What must be must be, cried I, rather than part with you I will do anything, and make the best of a bad bargain; that is, put the best face upon my impudent behavior the first time I was at Montpellier that I can; I may well be put to the blush, but I fancy none of your lovers will pretend to call me to an account for carrying you away.
They are by no means bloodthirsty men, said she, as I told you before, and I believe they will be very well pleased with your metamorphosis; but whether they be or be not, it is a matter of great indifference to me, for I never intend to make any of them my lord and master, and if they are such fools as renew their old importunities, I will soon let them know what they are to expect.
Let this kiss, said I, clasping her anew in my arms, be as a seal to our agreement, with this only reserve that when either of us happens to be in the humor of matrimony, after asking, according to our former convention, the other’s consent, it may be lawful to take unto us husbands.
I do not know, said Arabella smiling, whether you are in jest or earnest, but you may be assured that when you find yourself disposed for a husband, I shall not oppose it.
I know my own thoughts just now, said I, but I cannot answer for those two days hence, so it is prudence to make allowance for the fickleness of our sex.

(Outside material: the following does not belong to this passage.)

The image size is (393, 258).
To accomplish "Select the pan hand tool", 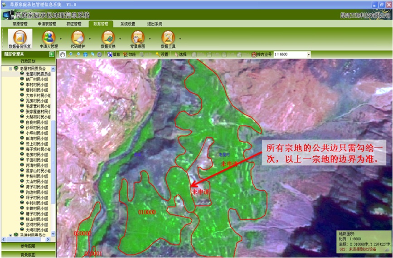I will (x=63, y=55).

In almost every expression of love between them, there is always this pulling back, this expectation of fickleness and whimsicality. As if only by that denial are they able to be so passionate. But the conclusion of the book offers at least a solid happy-for-now ending.

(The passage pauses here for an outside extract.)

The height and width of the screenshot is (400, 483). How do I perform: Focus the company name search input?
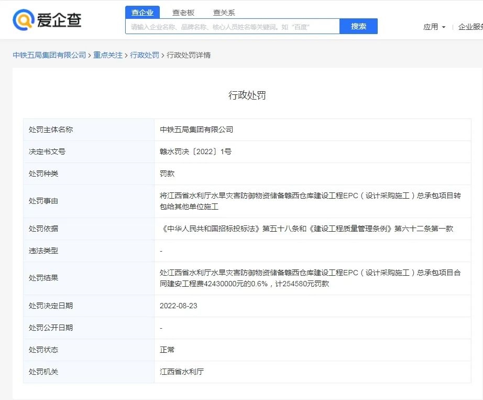[233, 27]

[vol.3 part 2 pp. 357-358]
For a fortnight, we did nothing but visit all that was worth seeing in and about Paris, to satisfy Arabella’s curiosity; and as we frequented all public entertainments, what I had foretold with respect to Arabella’s charms was fulfilled. She soon had crowds of admirers, but she was inaccessible, and would by no means receive any visits, though many stratagems were laid by lovers of all ranks to get into her company.

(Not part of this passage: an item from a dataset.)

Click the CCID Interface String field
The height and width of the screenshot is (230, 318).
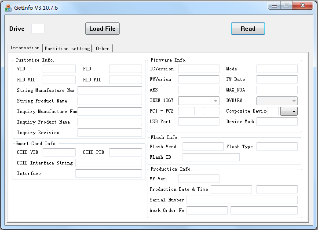point(109,163)
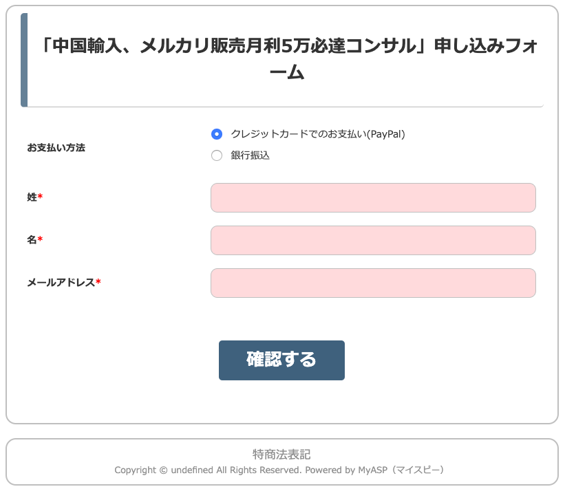
Task: Open the 特商法表記 link
Action: coord(281,455)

I have nothing more to tell the reader but that we went together to Montpellier, where it was generally believed that Arabella and I had been married in Italy, and some of her disappointed lovers had so publicly condemned her conduct, that they were confounded when we returned, and were ashamed to present themselves.
We remained in Montpellier till towards the middle of March, at which time we return to Paris, where we passed the summer season according to our agreement, which we have regularly observed for several years, and without the least thoughts of altering our scheme till death parts us; the longer we are together, the more we love one another, and are happier in our friendship and freedom, than we could possibly propose to be in any other condition of life. Arabella's temper is sweet with a little mixture of reserve; mine is gay with a little of the ingredient called whim; my gaiety rouses her now and then out of a fit of thoughtfulness, and her reserve bridles my vivacity, so that we play to one another's hands; and if there be such a thing as happiness in life, we are the persons who enjoy it.
This mid-18th century novel tells the story of two women romping through Europe in male disguise, breaking hearts, having narrow escapes, falling in love with each other, and ending up deciding to share the rest of their lives together. The 18th century prose is rather dense, but I’ve tried to pick selections that show why I find it fascinating.